» EXTRACTED TEXT:
---------------
3.2. Data Preparation

The data preparation comprises the selection of the safe areas, determination of their capacities and the determination of the distance matrix, and the risk associated with each route. By using GIS tools, areas such as churches, schools, pavilions, and football fields were selected to serve as shelters to evacuate people. The shelter is the household living space, including the items necessary to support daily activities (Figure 1b). The choice of shelters followed the criterion of not being a vulnerable place to natural disasters, such as flooding or landslide. To determine the capacity of the shelter we considered that each individual occupies an area of 3.5 square meters due to the tropical climate conditions. This area per individual followed the minimum standards in humanitarian response provided by the Sphere project, which integrated humanitarian non-governmental organizations, the Red Cross, and the Red Crescent movement [32].
In a distance matrix, D = ( d i j ( k ) ) n × m , n is the number of rows (building blocks), m is the number of columns (shelters) and in the matrix entry, d i j k , i is the i th row (building block), j is the j th column (shelter) and k is the k th entry.
In this study, the distance matrix was computed using Dijkstra’s algorithm, each column represents a shelter and each row depicts a risk zone. Each entry of the distance matrix consists of five elements and each element expresses the distance between a risk zone and a safe area. The GIS analysis tool was used to determine the five shortest paths from each building block to each shelter (see Figure 2b). The shortest paths in each entry of the distance matrix are mapped from one to five. For each path between the shelters and disasters prone areas, we computed the risk of the road by assessing the status of bridges. In this research, we assume that a road is risk-free if it does not have a bridge. In addition, for each shelter we determined the 5 shortest paths to each risk zone, using the ArcGIS Network Analyst extension, which uses the enhanced barrier features. Furthermore, the line barriers are covered by their geometry, scales the costs of the parts of the network covered by the geometry. Therefore, the procedure that calculates the 5 shortest paths in the Network Analyst extension, consists in solving the route from the route solution, gets the best path, this current best path is loaded as a polyline barrier with a given scale factor. We, also, defined and described the objective functions, depicted the data preparation, described the proposed algorithm (DMOCS), and we analyzed the results using some metrics such as Hypervolume indicator, convergence evaluation, parameters tuning.
---------------
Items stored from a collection
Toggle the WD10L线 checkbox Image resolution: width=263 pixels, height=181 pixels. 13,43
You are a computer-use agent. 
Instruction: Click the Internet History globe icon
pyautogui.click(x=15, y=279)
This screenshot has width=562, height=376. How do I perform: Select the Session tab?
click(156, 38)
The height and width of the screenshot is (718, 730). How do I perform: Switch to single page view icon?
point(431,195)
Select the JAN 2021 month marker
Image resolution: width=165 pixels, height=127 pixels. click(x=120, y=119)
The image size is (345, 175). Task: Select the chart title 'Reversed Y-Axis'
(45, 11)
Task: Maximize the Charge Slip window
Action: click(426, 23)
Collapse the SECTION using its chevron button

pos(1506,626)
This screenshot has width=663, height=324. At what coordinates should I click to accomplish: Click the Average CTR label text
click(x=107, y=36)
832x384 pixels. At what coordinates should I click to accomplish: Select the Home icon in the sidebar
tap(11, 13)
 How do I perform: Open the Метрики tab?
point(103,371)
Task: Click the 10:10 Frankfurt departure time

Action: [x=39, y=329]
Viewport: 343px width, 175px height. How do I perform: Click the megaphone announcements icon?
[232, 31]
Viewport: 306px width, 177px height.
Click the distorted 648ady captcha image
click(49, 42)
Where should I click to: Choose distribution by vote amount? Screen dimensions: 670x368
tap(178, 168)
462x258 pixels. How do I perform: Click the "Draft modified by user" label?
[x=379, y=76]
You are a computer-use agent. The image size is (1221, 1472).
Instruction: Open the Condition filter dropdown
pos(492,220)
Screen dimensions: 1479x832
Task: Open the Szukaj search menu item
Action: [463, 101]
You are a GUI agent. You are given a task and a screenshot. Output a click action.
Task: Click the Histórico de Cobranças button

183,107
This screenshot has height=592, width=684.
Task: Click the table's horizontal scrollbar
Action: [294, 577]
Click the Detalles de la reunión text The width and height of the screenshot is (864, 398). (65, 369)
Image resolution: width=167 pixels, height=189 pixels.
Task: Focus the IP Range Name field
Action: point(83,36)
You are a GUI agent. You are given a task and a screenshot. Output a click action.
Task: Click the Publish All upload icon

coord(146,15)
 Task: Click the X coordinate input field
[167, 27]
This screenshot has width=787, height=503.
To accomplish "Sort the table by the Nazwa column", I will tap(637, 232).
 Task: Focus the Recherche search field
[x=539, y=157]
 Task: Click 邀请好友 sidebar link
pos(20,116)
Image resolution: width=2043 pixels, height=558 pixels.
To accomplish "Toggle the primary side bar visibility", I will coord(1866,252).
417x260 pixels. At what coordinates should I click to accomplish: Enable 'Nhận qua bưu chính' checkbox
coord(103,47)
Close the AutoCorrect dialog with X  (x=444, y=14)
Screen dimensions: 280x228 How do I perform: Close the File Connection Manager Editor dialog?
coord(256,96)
---------------
» WHAT THE TASK ASKS: Continue the passage on preparing data for flood and landslide evacuation, starting right after its final sentence.

» RESULT FOR THIS TASK:
Figure 2a shows the map of shelters and risk zones it also presents the shelter capacity and the number of individuals in each risk zone. The shelters are in the proportion of their capacity as well as risk zones are in the proportion of the number of persons at risk. In this research, we found 53 shelters and 73 risk zones.
For example, considering a scenario of three building blocks and two shelters as shown in Figure 3, a nest will have a vector format with six elements (see Figure 4). The colors of the vector represent building blocks (risky zones). Therefore, yellow is building block one, light green is building block two and the dark green represents building block three. In each color, each position represents shelter and the entry, the number of the path used to evacuee people, for example, from the first inundated zone to the second shelter using the third path. This vector format tells us that people from the first building block are evacuated to the second shelter using the third path; people from the second building block go to the first shelter using the first path, and people from the third building block are evacuated to the second shelter using the second path. The zeros in the vector format mean that no evacuees are going from a given building block to a given shelter.
In our model, we assume that people from a given building block can only be evacuated to the same shelter to avoid the separation of individuals from the same family.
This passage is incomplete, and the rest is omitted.